URGENT Arrest Warrant Issued For Delvalle In Panama
PANAMA CITY, Panama (AP) _ A government prosecutor late Wednesday said an arrest warrant has been issued for deposed President Eric Arturo Delvalle.
Prosecutor Alvaro Visuetti said in an interview on Channel 2, a military- controlled television station, that warrants had been issued for Delvalle and Gabriel Lewis Galindo, a former ambassador to the United States.
He said that a warrant had been issued earlier for the arrest of Juan B. Sosa, Delvalle’s ambassador to the United States.
The warrants reportedly accuse the three of crimes against the state, usurping public power and crimes against the economic security of Panama.
Delvalle was fired by the National Legislature at the end of February after he tried to fire Gen. Manuel Antonio Noriega as head of the 15,000-member Panamanian Defense Forces. Noriega, the power behind the civilian government, is under indictment in the United States on drug trafficking charges.

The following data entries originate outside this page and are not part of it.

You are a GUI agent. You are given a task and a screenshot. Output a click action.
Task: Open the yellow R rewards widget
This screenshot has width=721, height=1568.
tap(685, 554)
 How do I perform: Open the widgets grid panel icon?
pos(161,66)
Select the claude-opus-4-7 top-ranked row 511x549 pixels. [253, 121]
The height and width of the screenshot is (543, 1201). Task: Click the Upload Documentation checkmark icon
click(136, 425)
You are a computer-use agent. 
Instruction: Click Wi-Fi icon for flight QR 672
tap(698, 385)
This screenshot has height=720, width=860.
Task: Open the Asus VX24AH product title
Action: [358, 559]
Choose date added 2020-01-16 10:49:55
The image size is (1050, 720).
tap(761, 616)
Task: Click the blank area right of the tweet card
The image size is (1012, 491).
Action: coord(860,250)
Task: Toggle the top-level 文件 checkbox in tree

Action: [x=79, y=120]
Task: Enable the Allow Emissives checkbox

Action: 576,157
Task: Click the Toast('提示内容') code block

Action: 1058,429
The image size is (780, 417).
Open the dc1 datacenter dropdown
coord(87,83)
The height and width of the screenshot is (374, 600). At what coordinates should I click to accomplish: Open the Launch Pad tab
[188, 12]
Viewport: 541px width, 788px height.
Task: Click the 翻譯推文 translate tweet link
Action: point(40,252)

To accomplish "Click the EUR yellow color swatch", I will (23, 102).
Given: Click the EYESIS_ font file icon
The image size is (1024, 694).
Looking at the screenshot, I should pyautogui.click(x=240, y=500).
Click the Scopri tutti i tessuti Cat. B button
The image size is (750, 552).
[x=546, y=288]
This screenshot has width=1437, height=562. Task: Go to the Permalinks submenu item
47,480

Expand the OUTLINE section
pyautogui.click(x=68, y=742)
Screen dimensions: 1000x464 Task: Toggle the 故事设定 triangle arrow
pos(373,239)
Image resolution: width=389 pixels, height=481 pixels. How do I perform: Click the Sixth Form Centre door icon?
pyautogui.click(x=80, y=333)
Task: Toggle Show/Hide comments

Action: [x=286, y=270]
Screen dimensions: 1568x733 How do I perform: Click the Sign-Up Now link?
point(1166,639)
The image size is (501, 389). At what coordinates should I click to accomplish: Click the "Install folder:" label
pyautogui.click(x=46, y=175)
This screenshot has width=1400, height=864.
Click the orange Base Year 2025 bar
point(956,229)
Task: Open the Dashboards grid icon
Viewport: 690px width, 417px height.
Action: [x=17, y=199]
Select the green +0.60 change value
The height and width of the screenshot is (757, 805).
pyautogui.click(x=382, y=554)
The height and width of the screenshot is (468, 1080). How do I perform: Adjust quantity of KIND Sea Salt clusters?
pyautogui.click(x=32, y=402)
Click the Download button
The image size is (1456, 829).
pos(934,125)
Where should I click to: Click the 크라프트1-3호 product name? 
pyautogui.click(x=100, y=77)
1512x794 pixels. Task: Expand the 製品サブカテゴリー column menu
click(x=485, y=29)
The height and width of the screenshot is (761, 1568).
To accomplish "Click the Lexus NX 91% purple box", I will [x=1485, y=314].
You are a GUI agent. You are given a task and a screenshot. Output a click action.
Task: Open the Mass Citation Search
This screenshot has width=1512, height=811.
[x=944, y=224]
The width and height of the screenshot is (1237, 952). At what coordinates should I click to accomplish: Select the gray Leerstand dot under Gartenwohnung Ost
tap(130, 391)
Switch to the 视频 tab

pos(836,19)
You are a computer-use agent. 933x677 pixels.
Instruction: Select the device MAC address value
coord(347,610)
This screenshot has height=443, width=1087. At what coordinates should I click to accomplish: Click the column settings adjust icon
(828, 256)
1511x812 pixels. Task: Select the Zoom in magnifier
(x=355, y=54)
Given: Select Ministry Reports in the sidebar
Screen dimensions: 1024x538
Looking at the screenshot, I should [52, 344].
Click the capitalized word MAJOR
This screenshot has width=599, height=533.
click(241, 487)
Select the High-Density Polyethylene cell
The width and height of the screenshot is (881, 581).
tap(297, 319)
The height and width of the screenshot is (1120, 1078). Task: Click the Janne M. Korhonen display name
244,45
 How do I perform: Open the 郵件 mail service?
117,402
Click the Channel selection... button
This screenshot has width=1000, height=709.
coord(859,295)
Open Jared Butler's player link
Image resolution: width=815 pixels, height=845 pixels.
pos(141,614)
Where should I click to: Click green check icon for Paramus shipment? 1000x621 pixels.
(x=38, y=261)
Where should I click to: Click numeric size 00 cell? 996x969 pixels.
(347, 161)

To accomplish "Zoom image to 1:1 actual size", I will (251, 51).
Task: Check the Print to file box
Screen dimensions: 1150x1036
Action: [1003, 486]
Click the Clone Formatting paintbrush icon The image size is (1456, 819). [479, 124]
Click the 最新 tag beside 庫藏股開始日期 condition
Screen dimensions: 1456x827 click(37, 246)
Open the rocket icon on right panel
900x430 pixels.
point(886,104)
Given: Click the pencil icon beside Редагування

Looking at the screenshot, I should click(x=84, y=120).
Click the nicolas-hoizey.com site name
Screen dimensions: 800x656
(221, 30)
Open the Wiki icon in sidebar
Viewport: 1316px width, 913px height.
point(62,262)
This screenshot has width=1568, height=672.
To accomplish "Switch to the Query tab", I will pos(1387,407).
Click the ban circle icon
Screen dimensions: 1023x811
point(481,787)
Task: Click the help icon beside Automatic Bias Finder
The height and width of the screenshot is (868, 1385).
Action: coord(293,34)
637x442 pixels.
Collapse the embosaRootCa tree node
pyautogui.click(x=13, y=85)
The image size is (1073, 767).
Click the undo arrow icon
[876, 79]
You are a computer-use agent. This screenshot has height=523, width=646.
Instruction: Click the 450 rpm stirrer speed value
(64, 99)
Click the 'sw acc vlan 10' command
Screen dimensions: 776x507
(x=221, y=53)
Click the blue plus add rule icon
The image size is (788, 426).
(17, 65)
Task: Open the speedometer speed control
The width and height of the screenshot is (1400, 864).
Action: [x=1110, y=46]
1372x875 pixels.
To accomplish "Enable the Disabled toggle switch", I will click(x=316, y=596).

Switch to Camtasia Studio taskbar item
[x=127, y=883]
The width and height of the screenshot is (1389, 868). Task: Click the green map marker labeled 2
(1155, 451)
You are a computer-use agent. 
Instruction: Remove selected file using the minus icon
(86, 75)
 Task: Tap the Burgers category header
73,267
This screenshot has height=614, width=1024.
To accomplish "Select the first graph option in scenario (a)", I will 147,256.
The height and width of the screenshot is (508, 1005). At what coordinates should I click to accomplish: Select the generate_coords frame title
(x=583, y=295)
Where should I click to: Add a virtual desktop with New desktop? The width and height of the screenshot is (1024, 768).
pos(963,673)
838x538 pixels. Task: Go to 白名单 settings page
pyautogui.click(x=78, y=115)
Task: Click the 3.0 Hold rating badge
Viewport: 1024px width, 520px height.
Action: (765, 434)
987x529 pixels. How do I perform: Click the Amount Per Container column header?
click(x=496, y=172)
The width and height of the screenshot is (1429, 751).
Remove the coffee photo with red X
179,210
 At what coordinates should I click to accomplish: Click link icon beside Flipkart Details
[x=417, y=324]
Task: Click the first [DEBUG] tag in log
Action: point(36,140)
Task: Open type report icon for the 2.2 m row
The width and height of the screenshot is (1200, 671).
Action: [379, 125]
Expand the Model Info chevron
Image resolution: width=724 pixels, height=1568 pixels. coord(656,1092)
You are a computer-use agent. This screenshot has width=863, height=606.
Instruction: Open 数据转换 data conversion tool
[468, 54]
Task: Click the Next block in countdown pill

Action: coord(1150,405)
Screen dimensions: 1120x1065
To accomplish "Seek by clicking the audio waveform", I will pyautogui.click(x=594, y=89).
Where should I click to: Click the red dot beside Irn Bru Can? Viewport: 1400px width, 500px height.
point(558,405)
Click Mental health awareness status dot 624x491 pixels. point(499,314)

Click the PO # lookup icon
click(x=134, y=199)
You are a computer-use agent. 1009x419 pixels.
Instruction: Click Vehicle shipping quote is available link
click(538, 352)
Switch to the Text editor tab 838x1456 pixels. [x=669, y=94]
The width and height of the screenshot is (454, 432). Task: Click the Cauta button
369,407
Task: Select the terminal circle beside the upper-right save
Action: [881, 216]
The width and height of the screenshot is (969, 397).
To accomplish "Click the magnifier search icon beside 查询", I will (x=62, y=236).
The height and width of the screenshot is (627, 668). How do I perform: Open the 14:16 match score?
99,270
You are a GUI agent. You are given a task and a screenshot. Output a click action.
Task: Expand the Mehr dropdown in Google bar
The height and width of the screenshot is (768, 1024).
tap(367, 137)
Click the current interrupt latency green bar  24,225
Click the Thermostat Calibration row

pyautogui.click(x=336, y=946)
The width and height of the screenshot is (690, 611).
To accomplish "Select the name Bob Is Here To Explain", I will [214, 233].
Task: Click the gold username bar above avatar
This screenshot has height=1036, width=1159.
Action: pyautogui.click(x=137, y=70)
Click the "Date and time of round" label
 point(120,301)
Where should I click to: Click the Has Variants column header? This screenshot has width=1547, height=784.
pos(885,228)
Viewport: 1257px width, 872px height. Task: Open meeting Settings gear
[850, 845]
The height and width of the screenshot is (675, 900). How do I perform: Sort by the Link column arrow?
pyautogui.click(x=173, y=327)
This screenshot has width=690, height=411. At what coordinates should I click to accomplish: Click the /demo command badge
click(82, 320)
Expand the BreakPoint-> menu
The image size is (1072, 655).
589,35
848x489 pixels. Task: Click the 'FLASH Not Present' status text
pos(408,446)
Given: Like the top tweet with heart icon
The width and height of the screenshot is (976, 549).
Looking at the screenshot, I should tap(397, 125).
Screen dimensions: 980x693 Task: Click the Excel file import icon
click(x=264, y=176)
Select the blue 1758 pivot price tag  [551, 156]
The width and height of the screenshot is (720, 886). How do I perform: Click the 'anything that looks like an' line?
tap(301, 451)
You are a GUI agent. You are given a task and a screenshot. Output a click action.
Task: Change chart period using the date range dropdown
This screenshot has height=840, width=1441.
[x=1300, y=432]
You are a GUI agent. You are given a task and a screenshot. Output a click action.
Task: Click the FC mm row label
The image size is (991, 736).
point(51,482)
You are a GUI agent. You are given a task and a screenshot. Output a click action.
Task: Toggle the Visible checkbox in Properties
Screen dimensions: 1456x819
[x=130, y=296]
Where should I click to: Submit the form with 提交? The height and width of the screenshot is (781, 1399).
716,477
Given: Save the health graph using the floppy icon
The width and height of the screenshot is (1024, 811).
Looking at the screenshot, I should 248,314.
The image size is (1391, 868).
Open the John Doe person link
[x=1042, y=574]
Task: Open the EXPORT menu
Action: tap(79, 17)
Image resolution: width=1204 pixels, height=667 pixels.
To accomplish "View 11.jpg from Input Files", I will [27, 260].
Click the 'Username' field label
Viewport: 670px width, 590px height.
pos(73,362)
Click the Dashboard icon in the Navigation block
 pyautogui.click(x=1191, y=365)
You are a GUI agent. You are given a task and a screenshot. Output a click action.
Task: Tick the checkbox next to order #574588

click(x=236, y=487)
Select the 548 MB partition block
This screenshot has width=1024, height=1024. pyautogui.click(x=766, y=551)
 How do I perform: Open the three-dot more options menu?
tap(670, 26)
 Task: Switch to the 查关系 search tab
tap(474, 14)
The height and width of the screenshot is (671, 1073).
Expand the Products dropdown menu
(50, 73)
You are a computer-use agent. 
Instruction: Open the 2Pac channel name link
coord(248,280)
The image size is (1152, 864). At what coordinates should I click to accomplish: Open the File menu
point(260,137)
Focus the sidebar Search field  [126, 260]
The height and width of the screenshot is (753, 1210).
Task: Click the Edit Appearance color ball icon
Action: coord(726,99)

Delvalle has been in hiding ever since his dismissal. The United States still considers him Panama’s legitimate president, and has frozen all Panamanian bank funds in the United States.
Since Delvalle’s ousting, the nation has been gripped by a severe political and economic crisis that shows no signs of abating.
In other developments Wednesday, police fired tear gas and birdshot to break up an opposition demonstration in Panama City, and the United States completed deployment of 1,300 extra troops to Panama to beef up security for American personnel and property in the former Panama Canal Zone.
Also Wednesday, Panama’s civilian chief executive, Manuel Solis Palma, announced the government had agreed to talks with opposition groups ″without preconditions or irreconcilable demands.″
The Reagan administration said 800 Marines would start arriving in Panama on Friday for what it described as three weeks of routine jungle training.
Panama’s opposition, which has been seeking Noriega’s ouster for more than 10 months, sponsored a ″march against hunger″ Wednesday afternoon, but police flooded the park where it was to take place in Panama City.
Nonetheless, about 50 protesters met at a nearby church and began a march to the central business district. They had gone nearly a mile when police stopped them with a barrage of tear gas and birdshot. Hundreds of people jeered at the police from sidewalks and balconies despite the swirls of tear gas that enveloped blocks of Central Avenue, the main shopping thoroughfare.
Many onlookers threw garbage into the avenue and sidestreets and set fire to piles of refuse. It took more than an hour for police to restore order. No injuries were immediately reported.
A state-owned television station reported that two U.S. soldiers in an Army jeep were stopped and detained by Panamanian troops near the protest. Maj. Ann Crum of the U.S. Southern Command said the soldiers were freed an hour later.
A spokesman for the U.S. Southern Command, who spoke on condition he was not identified, said the two American soldiers apparently got lost and drove into the area by accident. He said the Army was investigating the case.
The march was designed to protest a deteriorating economic situation that has left thousands of Panamanians penniless.